My controller file is named View.php, and contains this code:

<?php namespace

Application\Src\User\Group\AutomatedGroup;

use Concrete\Core\User\User;
use Concrete\Core\User\Group\GroupAutomationController;
class View extends GroupAutomationController
{
    public function check(User $ux)
    {
        return true;
    }
}
?>

Have you set the Group to enter on registration option from the aad options page at index.php/dashboard/system/registration/authentication?

That should be all you need to register new users to a group!

My question to @Lemonbrain above would ideally allow me to poll the user in Azure and see what other groups I could programatically assign a user to based on things like Office Location, State, Department…

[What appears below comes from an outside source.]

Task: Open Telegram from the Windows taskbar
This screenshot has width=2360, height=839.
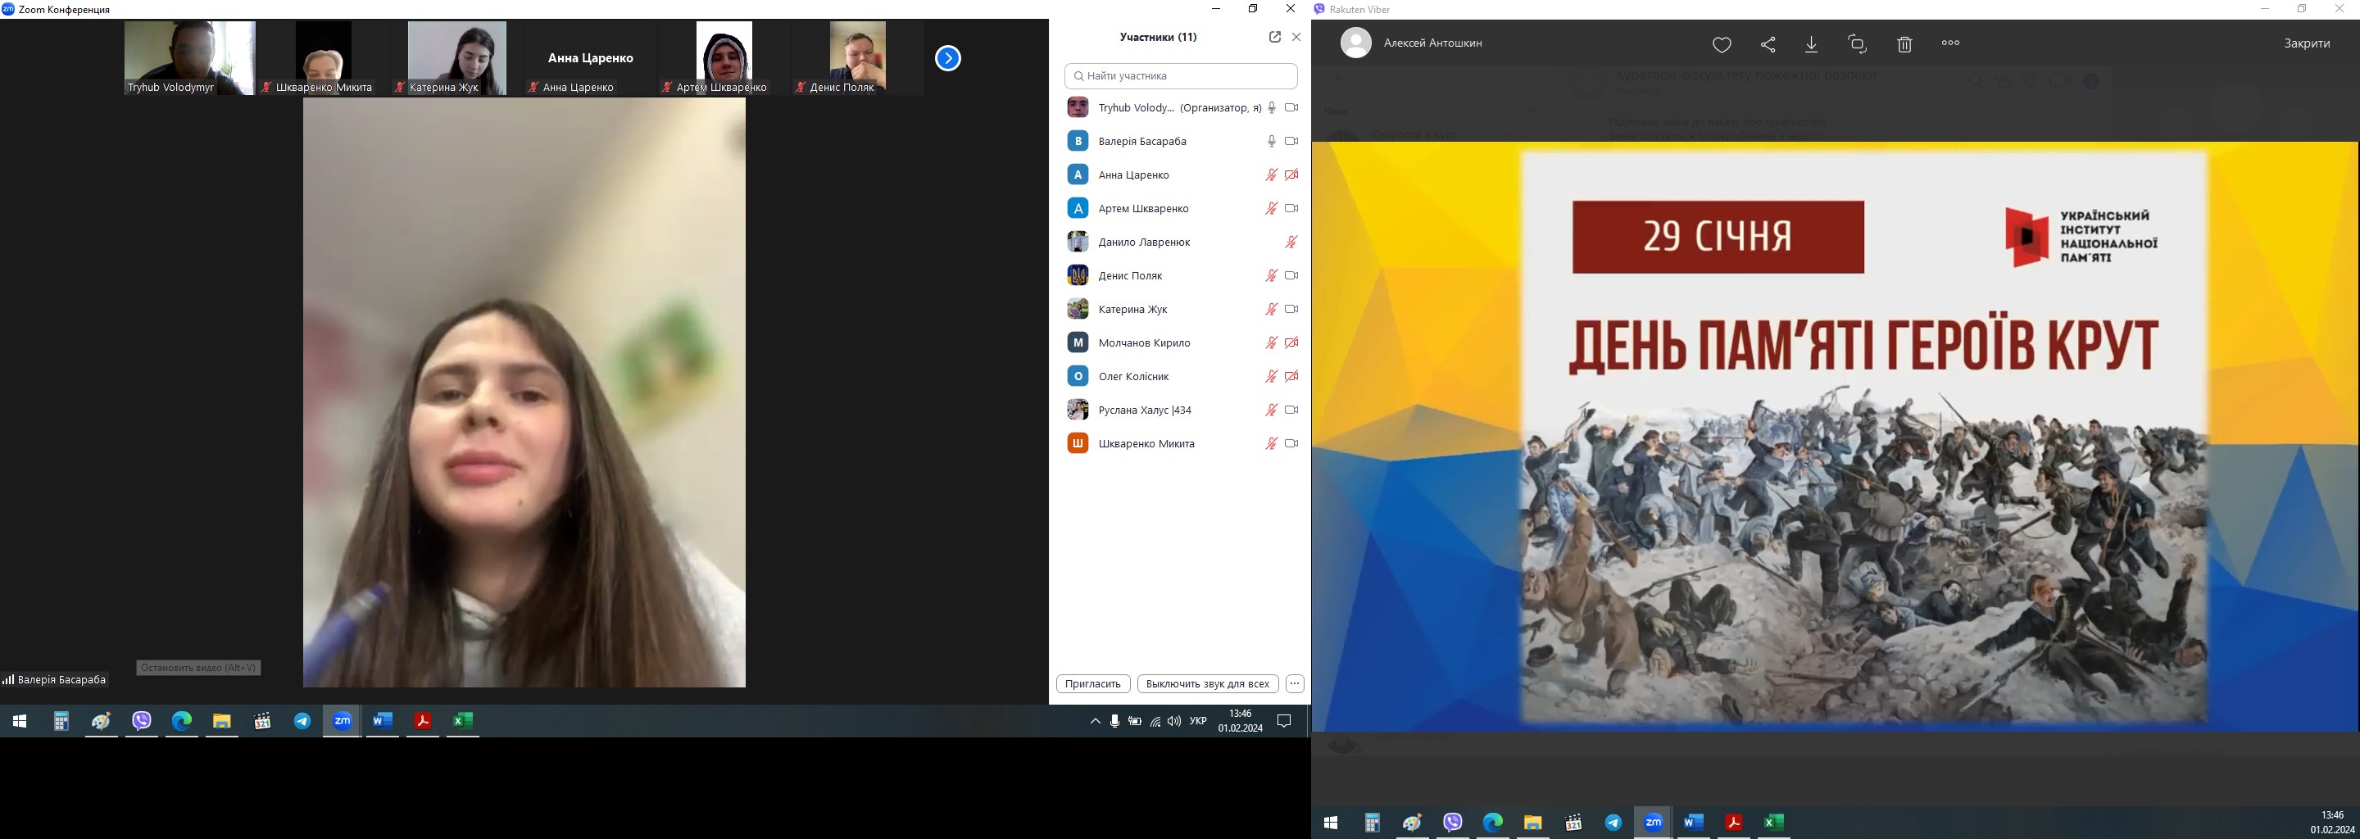Action: click(302, 721)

Yes, I’ve had that set up the whole time:

image1557×862 26 KB

And I set up me View group to accept auto-entries in the dashboard.

I’ve been getting “Target class [\Concrete\Core\User\Group\AutomatedGroup\ViewOnly] does not exist.” no matter what I do…I’m so frusterated!

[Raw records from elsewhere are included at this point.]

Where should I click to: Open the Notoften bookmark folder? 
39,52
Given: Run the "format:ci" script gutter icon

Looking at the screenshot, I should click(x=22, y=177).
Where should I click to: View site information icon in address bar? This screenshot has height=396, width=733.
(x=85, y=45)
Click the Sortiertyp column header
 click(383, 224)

I fixed it! It was just a configuration mistake on my part. I removed “automatically enter this group” from the View group settings. Then I just decided not to force the new users into a group (because I don’t actually care about that for this use case) and then it worked. I’ve got some tweaking to do, but man did I go down a rabbit hole with that automated group controller thing.

@Lemonbrain I don’t know if this is helpful for you, but I wrote a readme and have attached it.

# Azure AD to ConcreteCMS Authentication Package
This version 9 package will install the ability to authenticate and register accounts through Azure AD into ConcreteCMS

## Register your app in Azure
 - Log into Azure and navigation to Azure Active Directory 
 -  Select “App Registrations” from the side menu
 - Give your app a name
 - Select "Accounts in this organizational directory only" to limit it to one AD
 - Set "https://[yourdomain.com]/ccm/system/authentication/oauth2/aad/callback" as the callback URI
 - Click "Register"

  ## Configure Azure
  - Create a client secret from the **Overview page** and make sure to copy/paste the value - you cannot retrieve this again, you'll have to delete and regenerate the client secret if you don't save it now.
  - In the **Authentication section**, enable Access tokens (used for implicit flows) and ID tokens (used for implicit and hybrid flows)
  - In the **API Permissions section**, add the following delegated permissions for Microsoft Graph: email, openid, profile, User.Read, User.ReadBasic.All
  - In the **Manifest section** and add the following to the Optional Claims section:

  "optionalClaims": {
		"idToken": [
			{
				"name": "email",
				"source": null,
				"essential": false,
				"additionalProperties": []
			},
			{
				"name": "family_name",
				"source": null,
				"essential": false,
				"additionalProperties": []
			},
			{
				"name": "given_name",
				"source": null,
				"essential": false,
				"additionalProperties": []
			},
			{
				"name": "preferred_username",
				"source": null,
				"essential": false,
				"additionalProperties": []
			}
		],
		"accessToken": [],
		"saml2Token": []
	},

## Install and Configure the package in ConcreteCMS
- Install the package, either through composer or by uploading the  the entire azure_active_directory folder into your server's packages folder via FTP
Go to **Dashboard=>System & Settings=>Authentication Types**
- Click on 'aad'
- Set the following values:

**Authentication Type Display Name:** Azure Active Directory
  
**URL:** (https://login.microsoftonline.com/) 

**Tenant:** Get the "Directory (tenant) ID" from your registered app in Azure Active Directory 

**App ID:** Get the "Application (client) ID" from your registered app in Azure Active Directory

**App Secret:** Get the value (not the ID) from the client secret you created when registering

**Allow automatic registration:** Check this box

**Group to enter on registration:** Leave this as "None" to not have users enter a group, or select a group to have the user auto-enter

Well done! Maybe submit a pull request on the project?